● Problem statement:
Copy out every line of the data below verbatim, with no changes.

● Raw data:
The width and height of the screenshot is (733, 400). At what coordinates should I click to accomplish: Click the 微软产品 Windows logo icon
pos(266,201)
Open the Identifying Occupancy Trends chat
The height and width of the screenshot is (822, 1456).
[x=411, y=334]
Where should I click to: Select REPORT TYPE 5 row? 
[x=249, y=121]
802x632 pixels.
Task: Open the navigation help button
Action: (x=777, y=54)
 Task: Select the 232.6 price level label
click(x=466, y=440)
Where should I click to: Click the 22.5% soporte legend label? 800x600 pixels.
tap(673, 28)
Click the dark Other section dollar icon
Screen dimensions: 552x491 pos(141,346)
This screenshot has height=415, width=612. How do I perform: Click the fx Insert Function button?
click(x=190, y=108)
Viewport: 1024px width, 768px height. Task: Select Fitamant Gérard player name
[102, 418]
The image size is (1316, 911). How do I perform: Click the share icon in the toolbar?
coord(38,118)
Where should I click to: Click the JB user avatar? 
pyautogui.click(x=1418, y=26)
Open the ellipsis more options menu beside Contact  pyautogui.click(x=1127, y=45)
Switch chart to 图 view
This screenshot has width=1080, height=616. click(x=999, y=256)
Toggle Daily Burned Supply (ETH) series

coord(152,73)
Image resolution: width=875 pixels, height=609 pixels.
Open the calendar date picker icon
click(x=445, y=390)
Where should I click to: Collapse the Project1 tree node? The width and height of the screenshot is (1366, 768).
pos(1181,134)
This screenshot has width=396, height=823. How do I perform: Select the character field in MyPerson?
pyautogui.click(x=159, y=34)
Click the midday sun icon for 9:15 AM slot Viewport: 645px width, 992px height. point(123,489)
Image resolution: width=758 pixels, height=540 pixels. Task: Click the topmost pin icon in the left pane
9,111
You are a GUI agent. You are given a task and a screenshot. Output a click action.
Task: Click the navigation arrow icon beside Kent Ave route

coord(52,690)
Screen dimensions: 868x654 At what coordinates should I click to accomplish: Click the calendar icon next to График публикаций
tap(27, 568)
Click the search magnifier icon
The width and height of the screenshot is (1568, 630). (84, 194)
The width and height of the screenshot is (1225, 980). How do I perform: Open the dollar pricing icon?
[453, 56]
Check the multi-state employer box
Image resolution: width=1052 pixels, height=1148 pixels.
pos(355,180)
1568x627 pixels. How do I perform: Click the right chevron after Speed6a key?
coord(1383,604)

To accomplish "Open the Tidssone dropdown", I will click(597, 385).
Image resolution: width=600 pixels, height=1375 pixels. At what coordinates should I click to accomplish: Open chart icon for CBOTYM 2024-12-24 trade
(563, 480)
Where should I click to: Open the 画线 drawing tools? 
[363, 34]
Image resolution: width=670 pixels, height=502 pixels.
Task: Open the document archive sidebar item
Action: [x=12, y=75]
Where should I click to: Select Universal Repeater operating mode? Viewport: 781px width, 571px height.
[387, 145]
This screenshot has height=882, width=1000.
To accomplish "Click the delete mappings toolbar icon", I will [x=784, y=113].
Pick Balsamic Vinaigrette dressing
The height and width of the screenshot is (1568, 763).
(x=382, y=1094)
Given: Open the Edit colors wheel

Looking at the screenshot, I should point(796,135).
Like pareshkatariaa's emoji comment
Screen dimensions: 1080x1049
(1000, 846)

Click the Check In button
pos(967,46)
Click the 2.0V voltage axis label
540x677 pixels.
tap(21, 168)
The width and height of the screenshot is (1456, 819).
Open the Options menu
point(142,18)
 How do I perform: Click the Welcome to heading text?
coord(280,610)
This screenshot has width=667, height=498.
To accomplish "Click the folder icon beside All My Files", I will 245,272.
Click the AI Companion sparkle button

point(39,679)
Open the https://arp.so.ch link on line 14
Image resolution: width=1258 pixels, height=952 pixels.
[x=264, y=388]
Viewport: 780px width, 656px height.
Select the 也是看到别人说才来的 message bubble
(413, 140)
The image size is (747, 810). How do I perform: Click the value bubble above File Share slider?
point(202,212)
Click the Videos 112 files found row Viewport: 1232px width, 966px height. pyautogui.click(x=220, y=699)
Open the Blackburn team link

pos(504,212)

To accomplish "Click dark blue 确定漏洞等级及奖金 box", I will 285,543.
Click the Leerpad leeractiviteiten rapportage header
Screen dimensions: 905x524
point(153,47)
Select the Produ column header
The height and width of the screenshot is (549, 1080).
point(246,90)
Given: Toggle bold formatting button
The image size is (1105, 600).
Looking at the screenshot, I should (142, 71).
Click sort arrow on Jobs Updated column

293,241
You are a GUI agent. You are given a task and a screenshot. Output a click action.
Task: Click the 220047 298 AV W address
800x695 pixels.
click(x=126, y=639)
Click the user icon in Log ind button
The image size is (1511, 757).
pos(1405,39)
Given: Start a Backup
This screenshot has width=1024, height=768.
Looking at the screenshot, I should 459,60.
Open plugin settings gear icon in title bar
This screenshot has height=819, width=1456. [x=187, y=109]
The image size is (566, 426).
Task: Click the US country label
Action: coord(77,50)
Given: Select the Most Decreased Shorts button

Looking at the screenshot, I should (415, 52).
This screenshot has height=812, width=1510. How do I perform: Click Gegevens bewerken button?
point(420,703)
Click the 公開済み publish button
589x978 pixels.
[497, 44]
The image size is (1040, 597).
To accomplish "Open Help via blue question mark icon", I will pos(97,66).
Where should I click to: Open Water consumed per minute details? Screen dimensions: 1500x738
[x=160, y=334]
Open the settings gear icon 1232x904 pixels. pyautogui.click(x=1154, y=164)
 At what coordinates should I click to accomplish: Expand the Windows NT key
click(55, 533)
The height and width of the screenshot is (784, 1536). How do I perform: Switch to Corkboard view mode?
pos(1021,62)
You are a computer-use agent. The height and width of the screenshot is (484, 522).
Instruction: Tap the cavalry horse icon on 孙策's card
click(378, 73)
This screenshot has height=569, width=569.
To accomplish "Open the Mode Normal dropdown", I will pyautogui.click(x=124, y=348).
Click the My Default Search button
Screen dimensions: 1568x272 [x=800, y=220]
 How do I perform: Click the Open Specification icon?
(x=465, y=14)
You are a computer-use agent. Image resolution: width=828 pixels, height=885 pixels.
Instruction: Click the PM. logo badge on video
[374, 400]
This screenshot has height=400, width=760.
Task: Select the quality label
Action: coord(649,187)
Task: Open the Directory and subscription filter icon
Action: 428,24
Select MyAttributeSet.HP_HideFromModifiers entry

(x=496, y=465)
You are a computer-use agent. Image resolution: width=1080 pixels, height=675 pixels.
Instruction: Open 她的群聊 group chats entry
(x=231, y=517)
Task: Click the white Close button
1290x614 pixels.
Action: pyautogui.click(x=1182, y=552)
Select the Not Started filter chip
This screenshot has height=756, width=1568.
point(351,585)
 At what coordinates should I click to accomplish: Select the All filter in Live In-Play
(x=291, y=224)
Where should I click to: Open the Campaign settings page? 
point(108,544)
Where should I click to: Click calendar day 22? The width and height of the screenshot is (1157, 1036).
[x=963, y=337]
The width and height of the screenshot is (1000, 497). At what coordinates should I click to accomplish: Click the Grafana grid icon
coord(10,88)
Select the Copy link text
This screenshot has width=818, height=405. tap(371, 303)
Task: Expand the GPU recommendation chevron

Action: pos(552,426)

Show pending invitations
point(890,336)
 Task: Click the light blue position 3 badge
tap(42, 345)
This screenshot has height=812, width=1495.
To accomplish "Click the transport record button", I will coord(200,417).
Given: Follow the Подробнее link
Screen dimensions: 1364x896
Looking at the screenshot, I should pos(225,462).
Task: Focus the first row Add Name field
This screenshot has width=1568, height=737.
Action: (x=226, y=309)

● Complete response:
The width and height of the screenshot is (733, 400). At what coordinates should I click to accomplish: Click the 微软产品 Windows logo icon
pos(266,201)
Open the Identifying Occupancy Trends chat
The height and width of the screenshot is (822, 1456).
[x=411, y=334]
Where should I click to: Select REPORT TYPE 5 row? 
[x=249, y=121]
802x632 pixels.
Task: Open the navigation help button
Action: (x=777, y=54)
 Task: Select the 232.6 price level label
click(x=466, y=440)
Where should I click to: Click the 22.5% soporte legend label? 800x600 pixels.
tap(673, 28)
Click the dark Other section dollar icon
Screen dimensions: 552x491 pos(141,346)
This screenshot has height=415, width=612. How do I perform: Click the fx Insert Function button?
click(x=190, y=108)
Viewport: 1024px width, 768px height. Task: Select Fitamant Gérard player name
[102, 418]
The image size is (1316, 911). How do I perform: Click the share icon in the toolbar?
coord(38,118)
Where should I click to: Click the JB user avatar? 
pyautogui.click(x=1418, y=26)
Open the ellipsis more options menu beside Contact  pyautogui.click(x=1127, y=45)
Switch chart to 图 view
This screenshot has width=1080, height=616. click(x=999, y=256)
Toggle Daily Burned Supply (ETH) series

coord(152,73)
Image resolution: width=875 pixels, height=609 pixels.
Open the calendar date picker icon
click(x=445, y=390)
Where should I click to: Collapse the Project1 tree node? The width and height of the screenshot is (1366, 768).
pos(1181,134)
This screenshot has width=396, height=823. How do I perform: Select the character field in MyPerson?
pyautogui.click(x=159, y=34)
Click the midday sun icon for 9:15 AM slot Viewport: 645px width, 992px height. point(123,489)
Image resolution: width=758 pixels, height=540 pixels. Task: Click the topmost pin icon in the left pane
9,111
You are a GUI agent. You are given a task and a screenshot. Output a click action.
Task: Click the navigation arrow icon beside Kent Ave route

coord(52,690)
Screen dimensions: 868x654 At what coordinates should I click to accomplish: Click the calendar icon next to График публикаций
tap(27, 568)
Click the search magnifier icon
The width and height of the screenshot is (1568, 630). (84, 194)
The width and height of the screenshot is (1225, 980). How do I perform: Open the dollar pricing icon?
[453, 56]
Check the multi-state employer box
Image resolution: width=1052 pixels, height=1148 pixels.
pos(355,180)
1568x627 pixels. How do I perform: Click the right chevron after Speed6a key?
coord(1383,604)

To accomplish "Open the Tidssone dropdown", I will click(597, 385).
Image resolution: width=600 pixels, height=1375 pixels. At what coordinates should I click to accomplish: Open chart icon for CBOTYM 2024-12-24 trade
(563, 480)
Where should I click to: Open the 画线 drawing tools? 
[363, 34]
Image resolution: width=670 pixels, height=502 pixels.
Task: Open the document archive sidebar item
Action: [x=12, y=75]
Where should I click to: Select Universal Repeater operating mode? Viewport: 781px width, 571px height.
[387, 145]
This screenshot has height=882, width=1000.
To accomplish "Click the delete mappings toolbar icon", I will [x=784, y=113].
Pick Balsamic Vinaigrette dressing
The height and width of the screenshot is (1568, 763).
(x=382, y=1094)
Given: Open the Edit colors wheel

Looking at the screenshot, I should point(796,135).
Like pareshkatariaa's emoji comment
Screen dimensions: 1080x1049
(1000, 846)

Click the Check In button
pos(967,46)
Click the 2.0V voltage axis label
540x677 pixels.
tap(21, 168)
The width and height of the screenshot is (1456, 819).
Open the Options menu
point(142,18)
 How do I perform: Click the Welcome to heading text?
coord(280,610)
This screenshot has width=667, height=498.
To accomplish "Click the folder icon beside All My Files", I will 245,272.
Click the AI Companion sparkle button

point(39,679)
Open the https://arp.so.ch link on line 14
Image resolution: width=1258 pixels, height=952 pixels.
[x=264, y=388]
Viewport: 780px width, 656px height.
Select the 也是看到别人说才来的 message bubble
(413, 140)
The image size is (747, 810). How do I perform: Click the value bubble above File Share slider?
point(202,212)
Click the Videos 112 files found row Viewport: 1232px width, 966px height. pyautogui.click(x=220, y=699)
Open the Blackburn team link

pos(504,212)

To accomplish "Click dark blue 确定漏洞等级及奖金 box", I will 285,543.
Click the Leerpad leeractiviteiten rapportage header
Screen dimensions: 905x524
point(153,47)
Select the Produ column header
The height and width of the screenshot is (549, 1080).
point(246,90)
Given: Toggle bold formatting button
The image size is (1105, 600).
Looking at the screenshot, I should (142, 71).
Click sort arrow on Jobs Updated column

293,241
You are a GUI agent. You are given a task and a screenshot. Output a click action.
Task: Click the 220047 298 AV W address
800x695 pixels.
click(x=126, y=639)
Click the user icon in Log ind button
The image size is (1511, 757).
pos(1405,39)
Given: Start a Backup
This screenshot has width=1024, height=768.
Looking at the screenshot, I should 459,60.
Open plugin settings gear icon in title bar
This screenshot has height=819, width=1456. [x=187, y=109]
The image size is (566, 426).
Task: Click the US country label
Action: coord(77,50)
Given: Select the Most Decreased Shorts button

Looking at the screenshot, I should (415, 52).
This screenshot has height=812, width=1510. How do I perform: Click Gegevens bewerken button?
point(420,703)
Click the 公開済み publish button
589x978 pixels.
[497, 44]
The image size is (1040, 597).
To accomplish "Open Help via blue question mark icon", I will pos(97,66).
Where should I click to: Open Water consumed per minute details? Screen dimensions: 1500x738
[x=160, y=334]
Open the settings gear icon 1232x904 pixels. pyautogui.click(x=1154, y=164)
 At what coordinates should I click to accomplish: Expand the Windows NT key
click(55, 533)
The height and width of the screenshot is (784, 1536). How do I perform: Switch to Corkboard view mode?
pos(1021,62)
You are a computer-use agent. The height and width of the screenshot is (484, 522).
Instruction: Tap the cavalry horse icon on 孙策's card
click(378, 73)
This screenshot has height=569, width=569.
To accomplish "Open the Mode Normal dropdown", I will pyautogui.click(x=124, y=348).
Click the My Default Search button
Screen dimensions: 1568x272 [x=800, y=220]
 How do I perform: Click the Open Specification icon?
(x=465, y=14)
You are a computer-use agent. Image resolution: width=828 pixels, height=885 pixels.
Instruction: Click the PM. logo badge on video
[374, 400]
This screenshot has height=400, width=760.
Task: Select the quality label
Action: coord(649,187)
Task: Open the Directory and subscription filter icon
Action: 428,24
Select MyAttributeSet.HP_HideFromModifiers entry

(x=496, y=465)
You are a computer-use agent. Image resolution: width=1080 pixels, height=675 pixels.
Instruction: Open 她的群聊 group chats entry
(x=231, y=517)
Task: Click the white Close button
1290x614 pixels.
Action: pyautogui.click(x=1182, y=552)
Select the Not Started filter chip
This screenshot has height=756, width=1568.
point(351,585)
 At what coordinates should I click to accomplish: Select the All filter in Live In-Play
(x=291, y=224)
Where should I click to: Open the Campaign settings page? 
point(108,544)
Where should I click to: Click calendar day 22? The width and height of the screenshot is (1157, 1036).
[x=963, y=337]
The width and height of the screenshot is (1000, 497). At what coordinates should I click to accomplish: Click the Grafana grid icon
coord(10,88)
Select the Copy link text
This screenshot has width=818, height=405. tap(371, 303)
Task: Expand the GPU recommendation chevron

Action: pos(552,426)

Show pending invitations
point(890,336)
 Task: Click the light blue position 3 badge
tap(42, 345)
This screenshot has height=812, width=1495.
To accomplish "Click the transport record button", I will coord(200,417).
Given: Follow the Подробнее link
Screen dimensions: 1364x896
Looking at the screenshot, I should pos(225,462).
Task: Focus the first row Add Name field
This screenshot has width=1568, height=737.
Action: (x=226, y=309)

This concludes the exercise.